'Prévia do PIB' recua 0,56% em janeiro, após quatro meses em alta

A queda no mês, no entanto, foi menor do que a média prevista pelas 18 instituições financeiras ouvidas pelo Valor Data, que sugeria retração de 0,9%.

Nos 12 meses encerrados em janeiro, o crescimento é de 1,2% na série sem ajuste.

Considerado uma prévia do BC para o PIB por analistas, o IBC-Br serve como parâmetro para avaliar o ritmo da economia brasileira ao longo dos meses.

O índice de atividade calculado pelo BC passou de 138,99 pontos para 138,21 pontos na série dessazonalizada entre dezembro de 2017 e janeiro de 2018.

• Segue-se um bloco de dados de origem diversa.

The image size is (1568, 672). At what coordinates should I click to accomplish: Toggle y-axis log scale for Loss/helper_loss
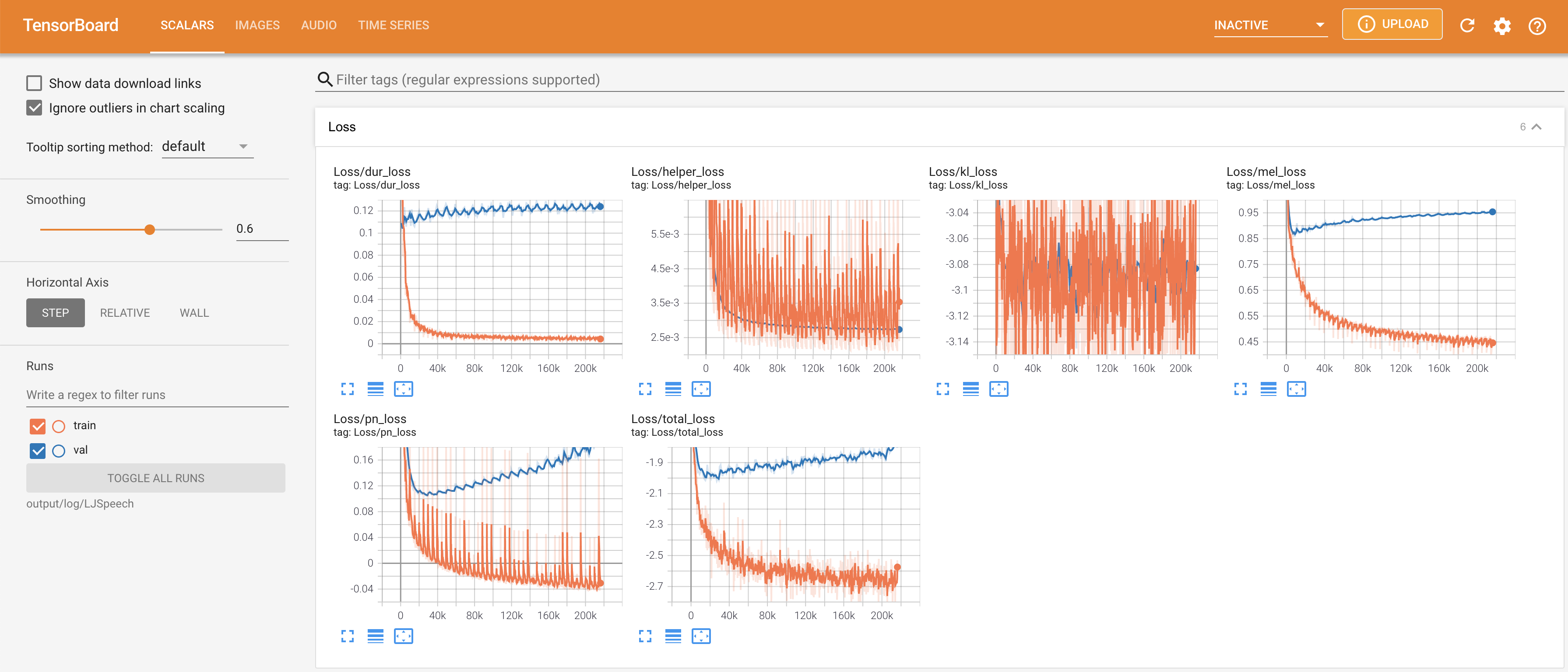(x=673, y=389)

O IBC-Br foi criado pelo BC para ser uma referência do comportamento da atividade econômica que sirva para orientar a política de controle da inflação pelo Comitê de Política Monetária (Copom), uma vez que o dado oficial do Produto Interno Bruto (PIB) é divulgado pelo IBGE com defasagem em torno de três meses.

Já o faturamento do setor de serviços caiu de 1,9%, de acordo com o IBGE, ao contrário da expectativa de estabilidade que tinham os analistas do mercado financeiro.

A produção industrial mostrou a mais forte retração em dois anos ao encolher 2,4% em janeiro, na comparação com dezembro. O Ministério da Fazenda projeta 3% e o Banco Central estima alta de 2,6%.

Na média móvel trimestral, indicador utilizado para captar tendência, o IBC-Br, sem ajuste, subiu 0,34% em janeiro, vindo de alta de 0,63% no mês final de 2017. Na série com ajuste, houve queda de 0,89% em janeiro, após avanço de 0,26% um mês antes.

O IBC-Br incorpora informações sobre o nível de atividade na indústria, comércio, serviços e agropecuária, além do volume de impostos. O PIB calculado pelo IBGE, por sua vez, é a soma de todos os bens e serviços produzidos no país durante certo período.